人間関係が希薄になった現代社会を映し出した意欲作と言える。孤独死に向き合いながら、人間は死に際していかに現世に思いを残せるか?そこを問うている。
ラストを見ると「死」をやや美化しすぎ‥と言う気がしなくもないが、「死」に取りつかれた孤独な民生委員の 「生」にすがる喜びが哀しくも切なく表現されていて、観終わった後に色々と考えさせられた。
ただ、ラスト手前のドラマチックな展開については、やや違和感を覚えてしまった。本作は淡々とした演出が続く映画なので、少し強引過ぎると感じた。
自分の最後の仕事をしみじみと噛みしめる。そしてやっと見つけた「生」への期待を予感させて終わり‥でも良かったのではないだろうか。特に、大きな事件などいらない。この映画の場合はその方が良いと思った。
製作・監督・脚本はウベルト・パゾリーニ。ヒット作「フル・モンティ」(1997英)などの作品を手掛けた敏腕プロデューサである。本作は彼の初の監督作品となる。
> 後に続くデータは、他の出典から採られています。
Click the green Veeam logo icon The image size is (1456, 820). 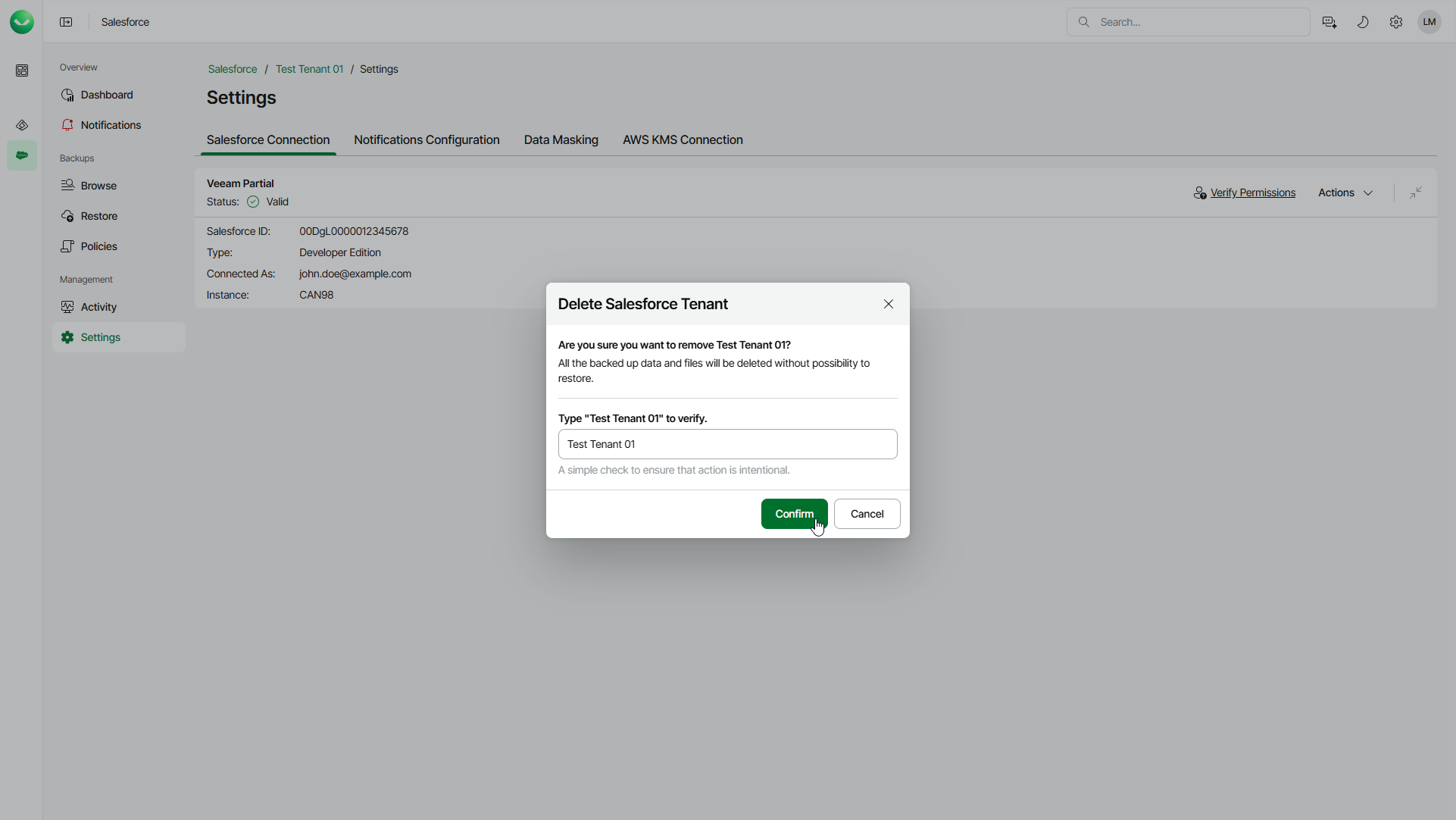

基本的には淡々とした演出で、日常の些細な出来事や人間の心理の機微を丁寧に紡いでみせるタイプの作家のように思った。「フル・モンティ」のようなカリカチュアは皆無で、おそらく彼の本来の作家性はこちら寄りなのだろう。丁寧に作っていると思った。
時折見せるユーモアも中々に良い。例えば、真面目一辺倒に見えたジョンが、若くて生意気な上司の車に立ち小便をするシーンにはクスリとしてしまった。
また、家族のいないジョンには密かな趣味がある。自分が見送った故人の写真を自分のアルバムに貼るという趣味で、それを眺めて物思いにふける姿にはしみじみとしたペーソスが感じられた。家族というものに対する憧憬が何となく読み取れる。
映像も巧みに計算されており唸らされた。特に、画面の色調を微妙に変える小技は見事である。ジョンの孤独性を示唆するように画面は、ほぼ沈んだ色調に抑えられている。それが後半に入ってくると、ビリーの娘と出会うことで彼の人生に光明が差し込む。以降は、画面の明るさが増していくようになる。よく計算されていると思った。
キャストではジョンを演じたエディ・マーサンの好演。これに尽きると思う。セリフではなく表情だけで複雑な心理を表現した演技は実に見事だった。彼はこれまでは脇役専門として活動してきたが、本作で一気に彼の名が注目されることになった。こういう苦労人が日の目を見るのは何だか嬉しい。